Unwinding but Not Relaxing

30 August 2004



Oil Drops on Profit-Taking

Markets are the most efficient device the human race has created for the allocation of scarce resources, or more accurately, the least inefficient. They do so by the pricing mechanism, which according to theory, changes as new information reaches participants. Like most theory, it is accurate in broad terms and dead wrong when faced with short timeframes and irrational behavior by participants. So, the recent drop in oil prices is no reason to uncork the champagne just yet.

After making a serious charge at $50 a barrel in mid-August, light crude in New York finished the week closer to $40 a barrel. In London, Brent crude (a less valuable variety of oil) broke $40 with a weekly low of $39.80. Based on prices alone, it would be tempting to declare the oil price problem a thing of the past. That is why prices must be analyzed in context.

Hotheads sabotaged no fewer than eight pipelines in Iraq on Thursday of last week. Yukos, the Russian oil company, seized records on the same day amid reasonable rumors that its unpaid tax bill of $3.4 billion might approach $10 billion. The northern hemisphere winter will arrive in a few months, driving up demand for heating oil. And China's economy shows signs of overheating rather than slowing down. The truce in Najaf may help Iraq's political situation, but oil was falling before Ayatollah Sistani returned from London to force a temporary (and it will be temporary) cessation of fighting.

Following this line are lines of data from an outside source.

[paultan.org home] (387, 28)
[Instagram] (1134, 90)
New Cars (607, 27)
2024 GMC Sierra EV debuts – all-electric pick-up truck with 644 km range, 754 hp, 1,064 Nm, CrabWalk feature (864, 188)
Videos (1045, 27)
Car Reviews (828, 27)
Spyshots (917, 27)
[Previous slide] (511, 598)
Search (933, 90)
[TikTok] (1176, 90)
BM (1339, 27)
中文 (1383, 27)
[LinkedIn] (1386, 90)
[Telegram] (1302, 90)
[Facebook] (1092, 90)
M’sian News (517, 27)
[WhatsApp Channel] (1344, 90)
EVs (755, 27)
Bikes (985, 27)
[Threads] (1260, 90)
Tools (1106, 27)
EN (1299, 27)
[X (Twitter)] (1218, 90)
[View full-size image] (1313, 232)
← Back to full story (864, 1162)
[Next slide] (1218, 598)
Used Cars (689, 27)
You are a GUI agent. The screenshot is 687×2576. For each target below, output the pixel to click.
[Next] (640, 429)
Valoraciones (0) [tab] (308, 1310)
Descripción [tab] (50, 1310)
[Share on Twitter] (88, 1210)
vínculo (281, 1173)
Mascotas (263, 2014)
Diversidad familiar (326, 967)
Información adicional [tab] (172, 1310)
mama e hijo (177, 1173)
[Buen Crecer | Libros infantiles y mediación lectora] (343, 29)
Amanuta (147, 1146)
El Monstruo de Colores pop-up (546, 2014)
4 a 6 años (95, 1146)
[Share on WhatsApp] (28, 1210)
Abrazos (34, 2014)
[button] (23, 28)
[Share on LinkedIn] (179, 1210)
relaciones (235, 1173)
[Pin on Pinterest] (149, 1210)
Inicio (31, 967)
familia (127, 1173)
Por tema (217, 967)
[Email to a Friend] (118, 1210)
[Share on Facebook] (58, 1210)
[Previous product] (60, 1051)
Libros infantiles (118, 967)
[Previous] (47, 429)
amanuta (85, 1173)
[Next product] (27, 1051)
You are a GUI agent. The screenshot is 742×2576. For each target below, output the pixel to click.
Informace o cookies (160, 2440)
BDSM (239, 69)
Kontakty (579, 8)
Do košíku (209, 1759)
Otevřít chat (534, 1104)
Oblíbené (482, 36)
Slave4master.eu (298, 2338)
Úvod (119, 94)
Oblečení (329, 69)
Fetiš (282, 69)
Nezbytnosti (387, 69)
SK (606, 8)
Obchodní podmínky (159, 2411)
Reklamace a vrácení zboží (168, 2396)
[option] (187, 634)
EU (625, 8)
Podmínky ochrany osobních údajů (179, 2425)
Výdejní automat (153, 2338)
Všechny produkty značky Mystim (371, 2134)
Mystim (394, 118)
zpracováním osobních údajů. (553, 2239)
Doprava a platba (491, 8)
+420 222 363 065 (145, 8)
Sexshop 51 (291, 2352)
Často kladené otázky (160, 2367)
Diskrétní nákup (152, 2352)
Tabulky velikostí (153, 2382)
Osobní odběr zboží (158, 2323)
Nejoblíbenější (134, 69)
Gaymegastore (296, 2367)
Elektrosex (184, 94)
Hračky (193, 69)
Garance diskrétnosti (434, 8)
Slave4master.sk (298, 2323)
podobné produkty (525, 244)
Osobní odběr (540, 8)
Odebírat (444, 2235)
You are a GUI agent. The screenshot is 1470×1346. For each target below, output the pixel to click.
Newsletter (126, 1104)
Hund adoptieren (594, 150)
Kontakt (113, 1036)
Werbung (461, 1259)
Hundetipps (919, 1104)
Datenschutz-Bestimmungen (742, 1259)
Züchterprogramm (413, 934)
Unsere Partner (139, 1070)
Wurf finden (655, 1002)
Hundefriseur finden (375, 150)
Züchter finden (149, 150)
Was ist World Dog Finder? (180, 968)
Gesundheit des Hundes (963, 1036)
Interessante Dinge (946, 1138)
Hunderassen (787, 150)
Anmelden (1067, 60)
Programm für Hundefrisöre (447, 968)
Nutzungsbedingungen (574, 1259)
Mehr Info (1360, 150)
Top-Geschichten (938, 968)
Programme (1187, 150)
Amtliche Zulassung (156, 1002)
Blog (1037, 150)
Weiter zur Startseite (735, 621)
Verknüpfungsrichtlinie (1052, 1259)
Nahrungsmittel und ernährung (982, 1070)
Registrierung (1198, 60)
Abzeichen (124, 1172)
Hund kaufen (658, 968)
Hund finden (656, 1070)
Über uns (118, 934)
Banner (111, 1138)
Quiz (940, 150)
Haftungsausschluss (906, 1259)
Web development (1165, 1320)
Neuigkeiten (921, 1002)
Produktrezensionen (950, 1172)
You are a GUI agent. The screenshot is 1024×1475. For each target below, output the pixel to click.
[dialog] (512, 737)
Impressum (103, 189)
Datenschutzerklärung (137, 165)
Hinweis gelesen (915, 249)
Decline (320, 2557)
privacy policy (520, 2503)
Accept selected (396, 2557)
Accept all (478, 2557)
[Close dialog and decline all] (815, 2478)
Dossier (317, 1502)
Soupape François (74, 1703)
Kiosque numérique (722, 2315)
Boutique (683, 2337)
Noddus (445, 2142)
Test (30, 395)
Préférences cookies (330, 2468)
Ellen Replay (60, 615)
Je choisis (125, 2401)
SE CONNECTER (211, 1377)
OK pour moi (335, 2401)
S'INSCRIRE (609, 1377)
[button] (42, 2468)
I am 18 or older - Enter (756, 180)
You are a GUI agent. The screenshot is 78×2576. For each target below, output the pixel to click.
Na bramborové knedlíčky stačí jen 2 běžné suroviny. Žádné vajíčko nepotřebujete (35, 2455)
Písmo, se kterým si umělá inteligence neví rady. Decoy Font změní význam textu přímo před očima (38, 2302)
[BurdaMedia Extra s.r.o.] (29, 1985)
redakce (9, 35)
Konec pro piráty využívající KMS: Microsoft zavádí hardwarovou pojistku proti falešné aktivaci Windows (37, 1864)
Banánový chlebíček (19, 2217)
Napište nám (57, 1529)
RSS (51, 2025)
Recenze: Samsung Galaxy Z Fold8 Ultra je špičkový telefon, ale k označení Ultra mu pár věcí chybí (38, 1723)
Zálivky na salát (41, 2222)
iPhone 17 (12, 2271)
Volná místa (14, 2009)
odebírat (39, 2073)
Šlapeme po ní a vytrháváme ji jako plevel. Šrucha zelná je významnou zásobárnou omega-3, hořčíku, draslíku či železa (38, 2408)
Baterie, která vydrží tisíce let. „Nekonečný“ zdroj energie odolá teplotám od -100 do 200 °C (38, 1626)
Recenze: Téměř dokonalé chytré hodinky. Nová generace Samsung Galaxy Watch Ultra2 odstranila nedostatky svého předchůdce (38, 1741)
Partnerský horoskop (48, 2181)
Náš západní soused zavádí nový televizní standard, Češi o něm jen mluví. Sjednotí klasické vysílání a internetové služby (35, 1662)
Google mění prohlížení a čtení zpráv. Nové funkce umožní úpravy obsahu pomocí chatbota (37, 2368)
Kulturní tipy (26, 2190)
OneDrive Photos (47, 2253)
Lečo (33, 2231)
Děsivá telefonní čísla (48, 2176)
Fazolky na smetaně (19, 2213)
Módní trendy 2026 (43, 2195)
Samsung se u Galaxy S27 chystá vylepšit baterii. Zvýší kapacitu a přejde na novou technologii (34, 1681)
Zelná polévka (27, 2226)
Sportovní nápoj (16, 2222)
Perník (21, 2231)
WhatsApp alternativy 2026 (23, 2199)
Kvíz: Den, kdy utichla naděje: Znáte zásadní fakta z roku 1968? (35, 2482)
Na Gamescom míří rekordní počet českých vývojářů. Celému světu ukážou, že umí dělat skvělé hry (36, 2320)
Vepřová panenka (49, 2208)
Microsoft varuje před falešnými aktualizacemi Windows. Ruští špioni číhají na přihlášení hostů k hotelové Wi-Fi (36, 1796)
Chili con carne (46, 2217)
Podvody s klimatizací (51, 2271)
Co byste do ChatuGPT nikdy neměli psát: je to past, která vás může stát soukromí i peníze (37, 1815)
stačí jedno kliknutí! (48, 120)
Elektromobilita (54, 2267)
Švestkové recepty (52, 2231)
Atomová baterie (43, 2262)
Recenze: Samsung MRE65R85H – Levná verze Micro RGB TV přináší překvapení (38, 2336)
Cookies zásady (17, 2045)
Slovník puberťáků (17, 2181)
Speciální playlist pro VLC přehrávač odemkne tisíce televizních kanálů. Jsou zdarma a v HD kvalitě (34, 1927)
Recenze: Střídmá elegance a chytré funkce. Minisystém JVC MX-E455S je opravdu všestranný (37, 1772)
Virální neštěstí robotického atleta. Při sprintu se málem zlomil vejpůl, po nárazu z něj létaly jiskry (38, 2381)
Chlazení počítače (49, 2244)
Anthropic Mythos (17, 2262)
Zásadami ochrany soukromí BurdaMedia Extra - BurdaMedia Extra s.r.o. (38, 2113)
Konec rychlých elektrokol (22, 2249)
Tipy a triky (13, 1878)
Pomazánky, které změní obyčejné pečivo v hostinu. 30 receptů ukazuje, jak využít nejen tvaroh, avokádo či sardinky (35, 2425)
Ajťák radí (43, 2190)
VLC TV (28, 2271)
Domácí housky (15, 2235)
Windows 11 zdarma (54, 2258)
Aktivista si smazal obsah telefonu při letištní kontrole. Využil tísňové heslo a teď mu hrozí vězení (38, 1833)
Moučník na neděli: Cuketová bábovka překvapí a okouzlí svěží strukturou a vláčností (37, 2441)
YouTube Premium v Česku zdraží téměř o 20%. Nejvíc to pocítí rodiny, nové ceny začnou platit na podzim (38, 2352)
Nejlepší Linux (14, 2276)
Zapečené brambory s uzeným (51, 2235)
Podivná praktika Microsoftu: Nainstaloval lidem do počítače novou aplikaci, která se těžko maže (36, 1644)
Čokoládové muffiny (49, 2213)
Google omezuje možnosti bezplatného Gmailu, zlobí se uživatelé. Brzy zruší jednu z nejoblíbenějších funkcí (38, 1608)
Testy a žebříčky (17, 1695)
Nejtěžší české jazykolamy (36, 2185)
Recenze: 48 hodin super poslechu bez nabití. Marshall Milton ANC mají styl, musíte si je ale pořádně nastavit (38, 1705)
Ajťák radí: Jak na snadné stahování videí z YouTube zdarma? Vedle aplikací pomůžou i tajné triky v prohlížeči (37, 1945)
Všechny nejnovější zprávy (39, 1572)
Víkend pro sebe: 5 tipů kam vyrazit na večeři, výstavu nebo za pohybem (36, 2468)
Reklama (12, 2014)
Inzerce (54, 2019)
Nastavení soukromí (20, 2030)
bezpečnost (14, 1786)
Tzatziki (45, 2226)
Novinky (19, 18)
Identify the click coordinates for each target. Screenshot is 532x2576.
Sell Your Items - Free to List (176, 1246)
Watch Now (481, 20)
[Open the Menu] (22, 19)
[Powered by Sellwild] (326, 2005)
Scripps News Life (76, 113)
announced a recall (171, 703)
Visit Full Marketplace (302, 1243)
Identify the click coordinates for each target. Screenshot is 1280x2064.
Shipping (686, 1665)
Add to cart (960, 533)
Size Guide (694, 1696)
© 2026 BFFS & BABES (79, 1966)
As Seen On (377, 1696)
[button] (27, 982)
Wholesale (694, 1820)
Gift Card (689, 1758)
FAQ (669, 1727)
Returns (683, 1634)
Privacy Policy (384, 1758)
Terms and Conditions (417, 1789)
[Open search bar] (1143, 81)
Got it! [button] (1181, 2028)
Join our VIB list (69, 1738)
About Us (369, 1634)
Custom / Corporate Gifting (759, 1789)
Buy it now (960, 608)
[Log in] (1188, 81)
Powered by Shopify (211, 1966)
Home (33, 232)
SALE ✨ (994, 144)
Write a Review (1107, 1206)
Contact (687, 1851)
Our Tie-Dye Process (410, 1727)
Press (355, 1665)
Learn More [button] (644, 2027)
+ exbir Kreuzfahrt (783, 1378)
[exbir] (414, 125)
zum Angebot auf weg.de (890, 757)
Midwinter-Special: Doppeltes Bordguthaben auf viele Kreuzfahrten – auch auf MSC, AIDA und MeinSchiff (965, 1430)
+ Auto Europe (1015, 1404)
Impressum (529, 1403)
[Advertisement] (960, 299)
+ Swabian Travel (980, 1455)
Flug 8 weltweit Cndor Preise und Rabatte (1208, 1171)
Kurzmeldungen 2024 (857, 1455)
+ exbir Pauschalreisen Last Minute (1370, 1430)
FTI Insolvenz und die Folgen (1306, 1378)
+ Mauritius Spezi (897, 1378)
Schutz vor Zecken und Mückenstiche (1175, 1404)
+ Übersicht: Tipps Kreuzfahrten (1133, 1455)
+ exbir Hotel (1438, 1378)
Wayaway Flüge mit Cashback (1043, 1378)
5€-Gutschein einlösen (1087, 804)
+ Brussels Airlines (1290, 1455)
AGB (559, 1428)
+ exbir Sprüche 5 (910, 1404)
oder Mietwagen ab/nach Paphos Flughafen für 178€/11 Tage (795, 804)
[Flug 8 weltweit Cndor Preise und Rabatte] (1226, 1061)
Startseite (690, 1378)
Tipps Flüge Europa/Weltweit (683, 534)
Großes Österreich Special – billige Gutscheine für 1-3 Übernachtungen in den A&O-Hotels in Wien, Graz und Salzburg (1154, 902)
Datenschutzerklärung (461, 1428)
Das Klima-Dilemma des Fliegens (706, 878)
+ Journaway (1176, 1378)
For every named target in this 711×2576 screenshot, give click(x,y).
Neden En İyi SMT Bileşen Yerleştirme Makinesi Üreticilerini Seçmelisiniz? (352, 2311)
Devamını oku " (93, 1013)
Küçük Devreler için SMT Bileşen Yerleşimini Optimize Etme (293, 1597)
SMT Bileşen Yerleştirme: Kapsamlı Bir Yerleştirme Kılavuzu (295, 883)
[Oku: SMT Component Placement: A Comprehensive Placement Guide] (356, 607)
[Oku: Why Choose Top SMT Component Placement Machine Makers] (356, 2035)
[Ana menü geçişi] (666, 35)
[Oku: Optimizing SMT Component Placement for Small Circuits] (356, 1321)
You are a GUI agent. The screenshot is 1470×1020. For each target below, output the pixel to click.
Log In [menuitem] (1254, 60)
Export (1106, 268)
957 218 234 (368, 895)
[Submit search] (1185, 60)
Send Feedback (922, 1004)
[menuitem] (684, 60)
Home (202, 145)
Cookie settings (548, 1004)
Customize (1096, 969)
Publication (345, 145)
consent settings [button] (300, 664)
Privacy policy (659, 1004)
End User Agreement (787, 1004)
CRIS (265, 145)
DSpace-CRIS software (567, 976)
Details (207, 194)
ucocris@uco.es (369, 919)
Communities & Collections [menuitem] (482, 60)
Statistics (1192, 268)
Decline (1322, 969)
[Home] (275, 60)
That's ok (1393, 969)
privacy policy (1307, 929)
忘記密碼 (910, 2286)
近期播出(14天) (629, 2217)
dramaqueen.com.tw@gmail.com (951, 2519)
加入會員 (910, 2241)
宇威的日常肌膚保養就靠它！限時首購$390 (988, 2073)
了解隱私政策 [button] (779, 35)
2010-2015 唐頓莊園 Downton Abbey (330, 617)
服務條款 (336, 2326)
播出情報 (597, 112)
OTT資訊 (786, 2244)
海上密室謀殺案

All of these are reasons for the price of oil to rise, not fall, so why did the price come down? Simply put, there were a lot of speculators in the market who had bought up oil futures, and they decided that they had made all that they were going to make on the current increase. They began to sell to take their profits, and that flood of oil brought the price down. Speculators serve a useful purpose in a market by providing additional liquidity, but the price for that is markets that over-shoot their rational price targets. Speculators drive prices too high and too low; they exaggerate market swings more often than not.

When the oil speculators have booked their profits, the prices will again start to rise. When they are finished unwinding their positions, supply will decrease (and OPEC is already pumping near capacity, so there is no way to take up the slack). Moreover, all of the market conditions that drove the price up in the first place remain. A great many of these speculators will get back into the game on the long side; they'll be buying oil again very soon. They have another five weeks before the quarter ends, and that's plenty of time to turn another trade.